(Data on locating visible targets)

---

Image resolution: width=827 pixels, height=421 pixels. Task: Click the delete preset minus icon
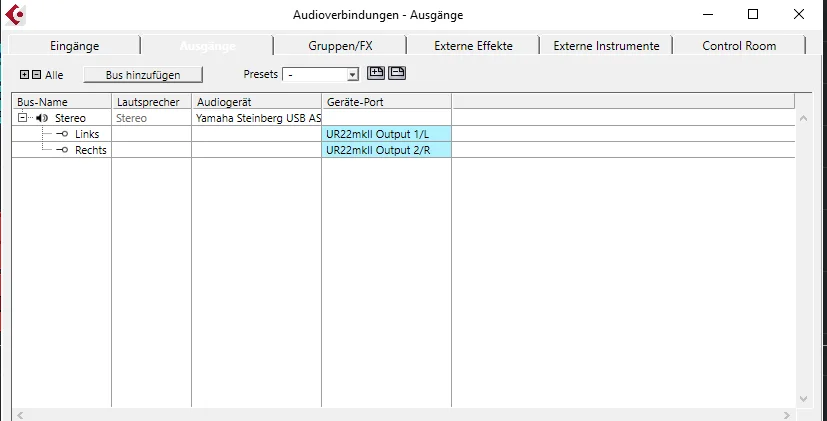tap(397, 73)
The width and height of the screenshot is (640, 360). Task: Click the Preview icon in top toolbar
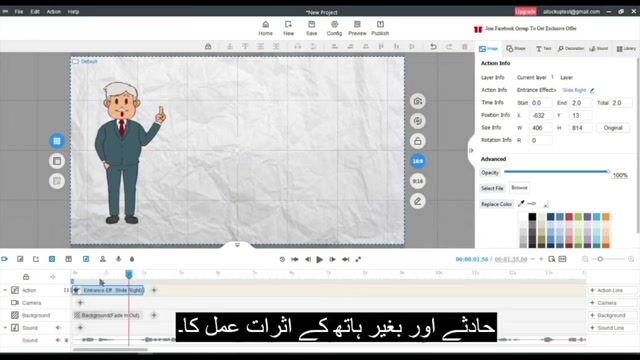(357, 24)
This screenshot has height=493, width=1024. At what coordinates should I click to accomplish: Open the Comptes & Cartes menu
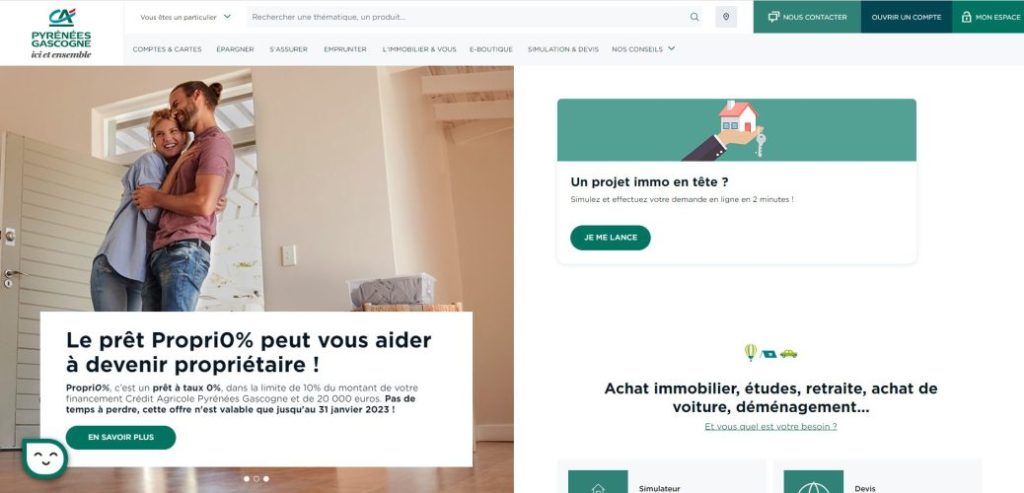167,49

---

Task prompt: Shift every coordinate in the answers by 96 and write all the rows out again, including their requests. Leave the pictures out of your answer.

Completed task:
Image resolution: width=827 pixels, height=421 pixels. Task: Click the delete preset minus icon
tap(493, 169)
The width and height of the screenshot is (640, 360). Task: Click the Preview icon in top toolbar
(453, 120)
This screenshot has height=493, width=1024. At what coordinates should I click to accomplish: Open the Comptes & Cartes menu
263,145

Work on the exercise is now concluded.